Stored records
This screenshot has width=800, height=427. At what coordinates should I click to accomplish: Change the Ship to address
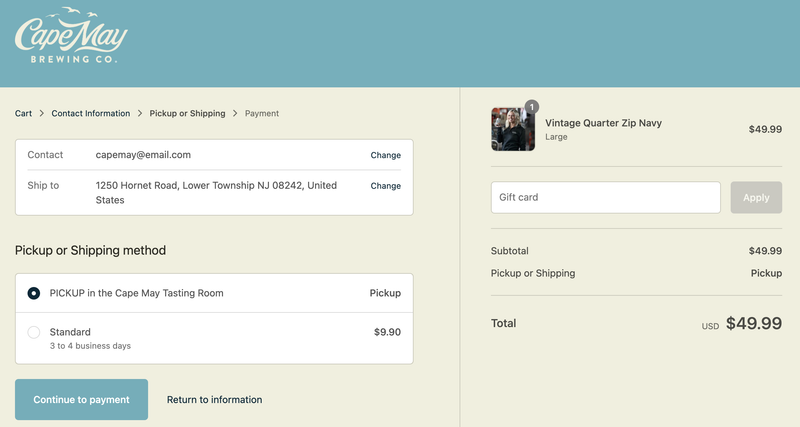tap(386, 186)
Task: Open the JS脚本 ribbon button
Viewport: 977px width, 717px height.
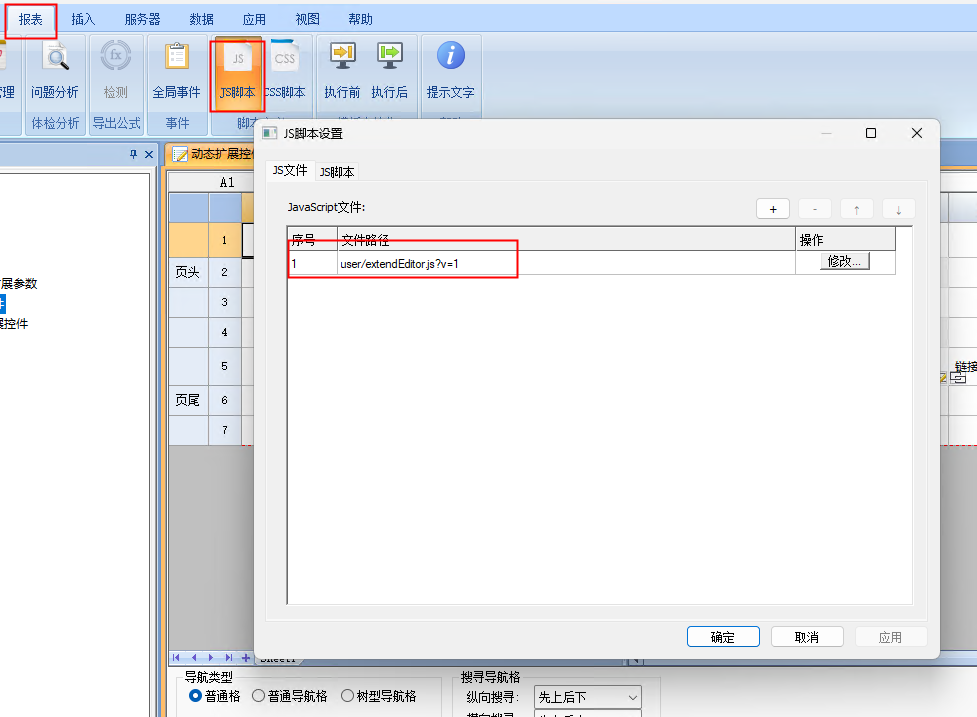Action: pos(237,70)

> **WORK INSTRUCTION**:
Would you please repeat each record exactly? Leave the pictures out.

> **COMPLETED TASK**:
This screenshot has width=800, height=427. At what coordinates should I click to accomplish: Change the Ship to address
tap(386, 186)
Task: Open the JS脚本 ribbon button
Viewport: 977px width, 717px height.
Action: pos(237,70)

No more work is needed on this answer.